Quality Inspector

1. Inspect specified product(s) at specified vendors following the priorities established by Director of Corporate Quality Control.
2. Complete each product inspection as specified in Medline product specification document(s) and applicable ECN’s and deviations.
a. Document the results of each inspection in a clear, concise and readable manner following the documentation instructions detailed in product specification and Quality procedural documents.
b. Disposition lot as dictated by the results of the inspection and the accept/reject criteria specified in applicable product specification document. Communicate lot disposition to applicable factory personnel upon completion of inspection.
c. Assure completed and reviewed inspection reports are forwarded to the Taipei office within 48 to 72 working hours of completion of inspection.
3. Maintain assigned copies of Medline documents and forms in an efficient and effective format. Add new revisions and dispose of obsolete revisions within 24 hours of receipt of new document copies from Medline Shanghai or Corporate QA. Notify Medline Shanghai in writing of receipt of new document copies within 24 hours of receipt.
a. Form copies must have form title, tracking number, and effective date clearly visible on every copy.
4. Coordinate inspection schedule with all vendors assigned to maximize number of inspections that can be performed each month.
5. Make all travel arrangements necessary to get to and from each factory for scheduled inspections.
6. Complete time records of monthly activities in the format specified by Director of Corporate QC. Submit each month’s completed records to Shanghai QA Coordinator by the 10th of the following month.

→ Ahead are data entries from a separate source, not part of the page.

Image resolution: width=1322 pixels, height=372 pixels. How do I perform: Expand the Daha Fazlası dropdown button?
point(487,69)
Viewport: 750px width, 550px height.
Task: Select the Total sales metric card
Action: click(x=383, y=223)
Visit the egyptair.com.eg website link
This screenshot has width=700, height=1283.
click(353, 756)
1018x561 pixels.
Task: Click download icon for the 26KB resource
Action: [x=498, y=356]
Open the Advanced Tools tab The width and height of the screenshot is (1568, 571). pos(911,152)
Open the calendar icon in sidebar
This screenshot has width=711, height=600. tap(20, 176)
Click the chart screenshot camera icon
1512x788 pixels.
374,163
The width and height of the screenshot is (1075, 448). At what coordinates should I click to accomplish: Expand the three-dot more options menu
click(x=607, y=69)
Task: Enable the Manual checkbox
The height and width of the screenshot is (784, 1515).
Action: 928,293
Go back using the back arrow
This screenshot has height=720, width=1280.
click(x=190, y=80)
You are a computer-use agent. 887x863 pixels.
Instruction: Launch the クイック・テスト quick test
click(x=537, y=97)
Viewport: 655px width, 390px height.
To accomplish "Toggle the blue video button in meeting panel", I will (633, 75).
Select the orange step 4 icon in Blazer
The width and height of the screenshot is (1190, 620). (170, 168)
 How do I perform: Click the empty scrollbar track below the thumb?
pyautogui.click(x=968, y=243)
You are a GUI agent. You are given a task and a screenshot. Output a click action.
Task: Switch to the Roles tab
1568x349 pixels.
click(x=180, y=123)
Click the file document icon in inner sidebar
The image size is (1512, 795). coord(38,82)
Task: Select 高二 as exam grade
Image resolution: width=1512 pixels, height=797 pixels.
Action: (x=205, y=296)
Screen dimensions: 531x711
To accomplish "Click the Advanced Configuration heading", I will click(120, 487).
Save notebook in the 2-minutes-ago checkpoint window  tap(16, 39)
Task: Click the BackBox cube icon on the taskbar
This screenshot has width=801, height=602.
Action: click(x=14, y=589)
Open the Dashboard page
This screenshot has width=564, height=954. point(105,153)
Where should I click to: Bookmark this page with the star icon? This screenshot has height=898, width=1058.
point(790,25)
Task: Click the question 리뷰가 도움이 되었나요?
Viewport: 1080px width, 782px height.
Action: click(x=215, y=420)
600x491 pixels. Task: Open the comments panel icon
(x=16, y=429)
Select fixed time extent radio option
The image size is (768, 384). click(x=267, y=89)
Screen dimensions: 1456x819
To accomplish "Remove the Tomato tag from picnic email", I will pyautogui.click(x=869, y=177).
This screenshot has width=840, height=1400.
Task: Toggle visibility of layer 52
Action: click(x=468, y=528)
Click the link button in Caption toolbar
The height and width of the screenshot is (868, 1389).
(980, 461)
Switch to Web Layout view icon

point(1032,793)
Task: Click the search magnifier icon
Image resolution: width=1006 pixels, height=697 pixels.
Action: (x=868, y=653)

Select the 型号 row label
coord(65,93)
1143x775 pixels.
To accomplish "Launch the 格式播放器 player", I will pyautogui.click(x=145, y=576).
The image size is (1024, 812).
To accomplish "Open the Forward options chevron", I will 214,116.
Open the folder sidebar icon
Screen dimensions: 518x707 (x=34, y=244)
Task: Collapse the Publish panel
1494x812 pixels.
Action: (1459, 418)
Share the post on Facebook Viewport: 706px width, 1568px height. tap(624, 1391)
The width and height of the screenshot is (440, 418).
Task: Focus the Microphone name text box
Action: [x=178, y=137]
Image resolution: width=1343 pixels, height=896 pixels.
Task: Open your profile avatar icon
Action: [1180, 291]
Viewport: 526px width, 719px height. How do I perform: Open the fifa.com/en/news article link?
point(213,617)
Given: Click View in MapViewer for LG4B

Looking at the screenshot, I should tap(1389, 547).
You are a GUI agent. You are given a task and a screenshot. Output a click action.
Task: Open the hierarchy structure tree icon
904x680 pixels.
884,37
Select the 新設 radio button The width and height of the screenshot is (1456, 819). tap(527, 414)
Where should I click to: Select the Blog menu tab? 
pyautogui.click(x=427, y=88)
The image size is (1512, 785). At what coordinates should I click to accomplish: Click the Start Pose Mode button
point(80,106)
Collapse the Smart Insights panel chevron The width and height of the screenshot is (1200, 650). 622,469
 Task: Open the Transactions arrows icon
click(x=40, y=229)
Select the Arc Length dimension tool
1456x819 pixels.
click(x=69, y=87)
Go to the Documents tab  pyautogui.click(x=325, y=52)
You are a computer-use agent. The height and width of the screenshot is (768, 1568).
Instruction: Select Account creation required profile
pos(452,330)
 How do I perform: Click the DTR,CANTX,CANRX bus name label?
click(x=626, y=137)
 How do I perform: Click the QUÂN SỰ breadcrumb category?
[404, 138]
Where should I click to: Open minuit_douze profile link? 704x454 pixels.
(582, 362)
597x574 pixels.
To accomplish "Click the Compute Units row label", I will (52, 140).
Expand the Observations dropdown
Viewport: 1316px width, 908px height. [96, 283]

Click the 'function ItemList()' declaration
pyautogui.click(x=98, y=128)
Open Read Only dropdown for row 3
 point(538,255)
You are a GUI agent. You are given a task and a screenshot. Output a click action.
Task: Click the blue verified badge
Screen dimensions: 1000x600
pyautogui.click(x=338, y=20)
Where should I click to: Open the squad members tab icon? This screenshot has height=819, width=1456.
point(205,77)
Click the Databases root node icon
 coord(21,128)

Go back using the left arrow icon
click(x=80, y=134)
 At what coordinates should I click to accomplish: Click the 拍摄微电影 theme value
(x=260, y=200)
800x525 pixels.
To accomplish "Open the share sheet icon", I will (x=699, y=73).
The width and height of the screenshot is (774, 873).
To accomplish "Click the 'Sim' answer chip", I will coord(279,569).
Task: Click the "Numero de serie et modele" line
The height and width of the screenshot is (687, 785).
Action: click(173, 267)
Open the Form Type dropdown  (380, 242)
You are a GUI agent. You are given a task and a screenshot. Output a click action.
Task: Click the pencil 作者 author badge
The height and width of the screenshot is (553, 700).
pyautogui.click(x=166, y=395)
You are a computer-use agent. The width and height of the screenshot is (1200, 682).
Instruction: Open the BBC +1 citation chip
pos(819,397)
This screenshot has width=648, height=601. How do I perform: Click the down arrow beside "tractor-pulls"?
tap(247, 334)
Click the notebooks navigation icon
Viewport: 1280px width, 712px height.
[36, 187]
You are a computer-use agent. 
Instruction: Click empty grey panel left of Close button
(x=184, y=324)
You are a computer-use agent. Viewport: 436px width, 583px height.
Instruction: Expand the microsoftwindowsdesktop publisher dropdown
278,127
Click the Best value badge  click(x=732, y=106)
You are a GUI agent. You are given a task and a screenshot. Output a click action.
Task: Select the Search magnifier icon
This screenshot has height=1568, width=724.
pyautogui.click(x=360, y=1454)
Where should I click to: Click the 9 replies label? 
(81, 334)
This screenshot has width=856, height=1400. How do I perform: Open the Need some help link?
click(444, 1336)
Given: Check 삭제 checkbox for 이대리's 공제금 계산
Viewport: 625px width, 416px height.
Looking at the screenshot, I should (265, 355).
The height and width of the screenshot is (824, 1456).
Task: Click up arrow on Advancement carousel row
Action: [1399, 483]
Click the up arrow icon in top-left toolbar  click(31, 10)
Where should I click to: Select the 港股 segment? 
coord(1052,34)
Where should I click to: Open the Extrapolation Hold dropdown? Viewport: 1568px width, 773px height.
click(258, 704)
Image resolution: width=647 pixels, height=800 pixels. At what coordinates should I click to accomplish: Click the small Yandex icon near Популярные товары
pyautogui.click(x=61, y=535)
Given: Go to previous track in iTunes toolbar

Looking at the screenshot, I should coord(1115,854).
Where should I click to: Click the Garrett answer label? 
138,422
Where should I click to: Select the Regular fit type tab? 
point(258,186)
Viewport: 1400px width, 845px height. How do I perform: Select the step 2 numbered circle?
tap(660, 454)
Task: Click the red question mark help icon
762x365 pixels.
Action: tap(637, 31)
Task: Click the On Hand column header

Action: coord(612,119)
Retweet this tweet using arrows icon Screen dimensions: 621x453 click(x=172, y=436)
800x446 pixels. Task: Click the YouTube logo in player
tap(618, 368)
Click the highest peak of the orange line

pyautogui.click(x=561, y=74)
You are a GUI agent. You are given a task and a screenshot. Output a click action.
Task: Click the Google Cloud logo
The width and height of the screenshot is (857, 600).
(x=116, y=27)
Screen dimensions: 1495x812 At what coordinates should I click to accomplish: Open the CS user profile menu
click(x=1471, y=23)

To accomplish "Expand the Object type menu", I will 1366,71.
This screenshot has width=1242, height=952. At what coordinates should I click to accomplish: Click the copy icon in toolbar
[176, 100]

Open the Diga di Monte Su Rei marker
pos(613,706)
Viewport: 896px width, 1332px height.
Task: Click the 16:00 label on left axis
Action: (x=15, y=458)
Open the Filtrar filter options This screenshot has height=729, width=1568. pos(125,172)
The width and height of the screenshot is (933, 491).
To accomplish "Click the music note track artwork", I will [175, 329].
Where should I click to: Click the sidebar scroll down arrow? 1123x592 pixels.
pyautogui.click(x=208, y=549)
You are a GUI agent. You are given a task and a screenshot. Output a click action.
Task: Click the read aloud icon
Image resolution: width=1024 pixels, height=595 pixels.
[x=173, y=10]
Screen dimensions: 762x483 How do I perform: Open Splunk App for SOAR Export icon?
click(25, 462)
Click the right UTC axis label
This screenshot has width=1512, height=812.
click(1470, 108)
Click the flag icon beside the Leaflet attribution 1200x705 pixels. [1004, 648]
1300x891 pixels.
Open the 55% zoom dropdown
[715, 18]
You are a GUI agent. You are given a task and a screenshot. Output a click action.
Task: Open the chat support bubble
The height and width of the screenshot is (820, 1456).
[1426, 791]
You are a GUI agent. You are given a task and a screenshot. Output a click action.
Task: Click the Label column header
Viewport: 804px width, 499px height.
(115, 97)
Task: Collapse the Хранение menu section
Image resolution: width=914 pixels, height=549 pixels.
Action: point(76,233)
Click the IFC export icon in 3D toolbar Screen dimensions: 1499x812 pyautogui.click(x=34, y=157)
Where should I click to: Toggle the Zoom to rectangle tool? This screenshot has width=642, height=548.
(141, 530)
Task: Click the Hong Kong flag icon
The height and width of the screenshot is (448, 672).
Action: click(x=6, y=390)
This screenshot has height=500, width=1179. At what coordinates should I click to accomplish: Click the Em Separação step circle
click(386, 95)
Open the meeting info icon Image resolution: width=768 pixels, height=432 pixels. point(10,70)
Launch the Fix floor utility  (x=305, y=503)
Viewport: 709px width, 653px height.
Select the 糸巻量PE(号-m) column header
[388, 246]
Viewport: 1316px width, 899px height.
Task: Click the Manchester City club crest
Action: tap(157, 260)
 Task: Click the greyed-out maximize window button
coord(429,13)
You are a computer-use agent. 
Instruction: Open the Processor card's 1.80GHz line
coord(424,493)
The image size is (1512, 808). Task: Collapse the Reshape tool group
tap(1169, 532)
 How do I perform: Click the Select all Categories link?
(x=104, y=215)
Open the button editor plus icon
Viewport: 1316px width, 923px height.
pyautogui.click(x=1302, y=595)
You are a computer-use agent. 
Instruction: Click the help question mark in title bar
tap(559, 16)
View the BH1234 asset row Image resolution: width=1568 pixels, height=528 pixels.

7. Complete expense reports with associated receipts on a monthly basis. Expenses not supported with a receipt may not be paid. Submit each month’s completed expense reports to ShanghaiQA Coordinator by the 10th of the following month.
8. Compliance with QSR and ISO/EN regulations and Medline policies, procedures, and work rules.
9. Monitor released documents and identify errors or omissions for correction.
10. Other projects as assigned by Director of Corporate QC or Shanghai QA Coordinator.